This article is part of a series meant to help users and auditors better understand the calculations that are being made inside Shareworks Startup when calculating a company’s stock expense, either for ASC 718 or ASC 505-50 (previously known as FAS 123R).

The term calculation is an important input into the Black-Scholes equation used when generating a company’s option expense for financial reporting purposes. In order to calculate the term, the first step is to determine whether we need to use the grant’s expected term, or remaining contractual term in the calculation.

**Expected Term:**Expected term is used for employee grants that only have time-based vesting associated with the grant (no milestone based vesting). These grants fall within the definition of ASC 718 and we’ll be using SAB 107 to calculate the expected term for these grants. It’s important to not confuse employee, with ISO. While all ISO’s are employee grants and would fall within this category, employees can be granted NSO’s as well which would still fall within this first category. So it’s very possible to see both ISO’s and NSO’s where the term is calculated using the expected term.**Remaining Contractual Term:**The remaining contractual term (RCT) is used for grants to non-employees, as well as for grants where milestone based vesting is used.

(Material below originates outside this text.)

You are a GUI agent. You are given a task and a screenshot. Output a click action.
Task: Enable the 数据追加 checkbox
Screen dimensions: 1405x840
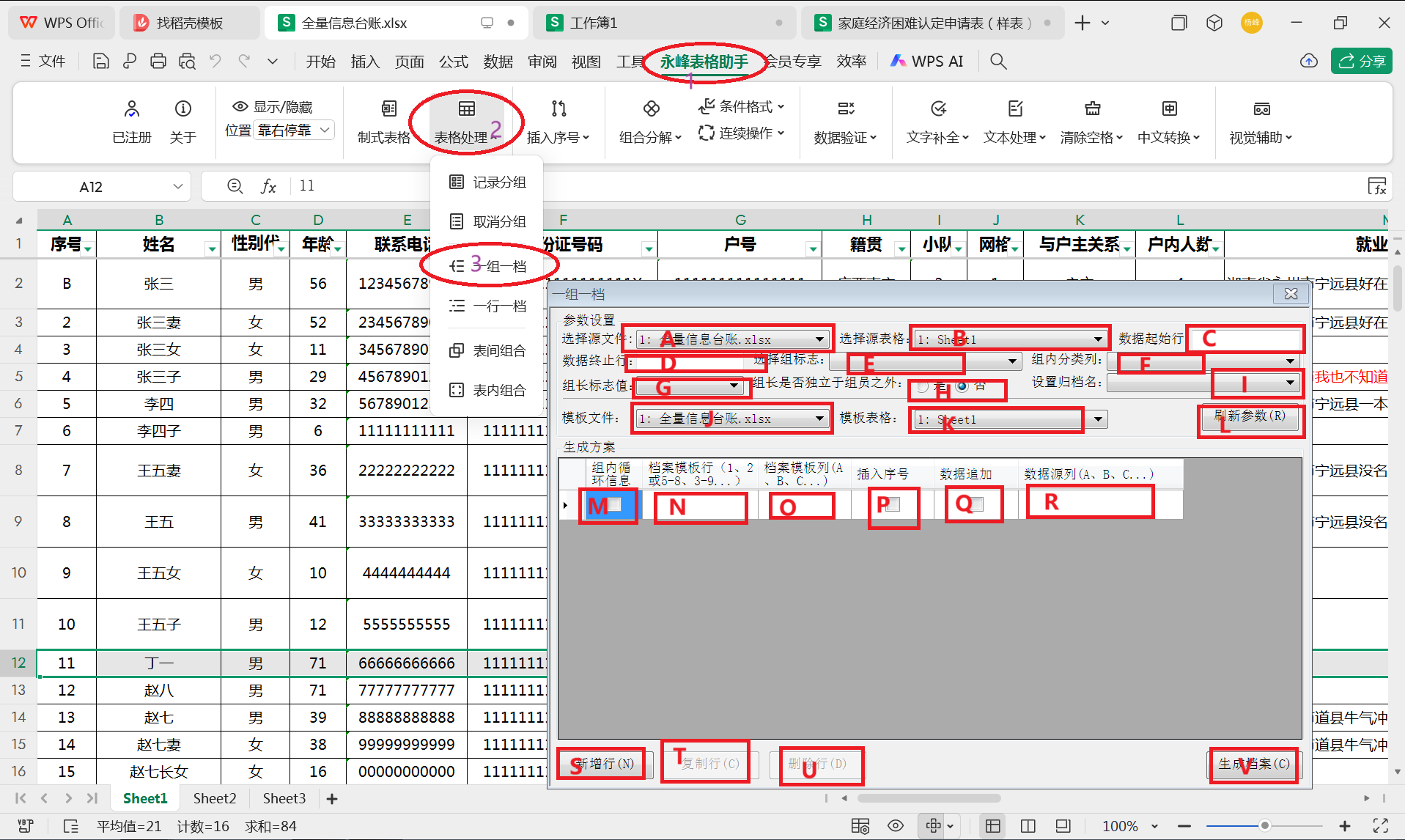978,504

**Calculating Expected Term:**

To calculate the expected term, Shareworks Startup uses the SAB simplified formula which is: expected term = (vesting term + contractual term)/2. This equation is applied to each vesting tranche that would occur, and then the weighted average is taken to determine an overall term for the grant.

Example:

Let’s look at a grant of 100,000 options that vests 25% annually for four years (25,000 options per year). In the first step, I determine the expected term for each individual vesting tranche, as shown in the table below:

Vesting Tranche |
Vesting Date |
Vesting Shares |
Contractual Life |
Tranche Vesting Term |
Tranche Expected Term |

1 | 1/1/Y1 | 25,000 | 10 | 1 | 5.5 |

2 | 1/1/Y2 | 25,000 | 10 | 2 | 6.0 |

3 | 1/1/Y3 | 25,000 | 10 | 3 | 6.5 |

4 | 1/1/Y4 | 25,000 | 10 | 4 | 7.0 |

After these are calculated we take a weighted average based on the number of options vesting in each tranche (in this case it’s the same as the simple mean of the terms) to arrive at an overall expected term of 6.25. This would be the expected term for the grant and would be the value used in the Black-Scholes calculation.

**Calculating Remaining Contractual Term:**

To calculate the RCT, we simply take the total contractual term minus the time that’s passed to date. For a grant that has a 10 year contractual term and is 1.5 years into its vesting, this is calculated as: 10 – 1.5 = 8.5 year remaining contractual term. It’s important to note that this term can never be less then the remaining vesting life of the grant.

Once the appropriate term has been calculated for each grant, it’s saved and used in Black-Scholes computation to calculate the expense for each grant. These term values can be viewed on the ‘Share-Level Detail’ tab of the generated option expense report.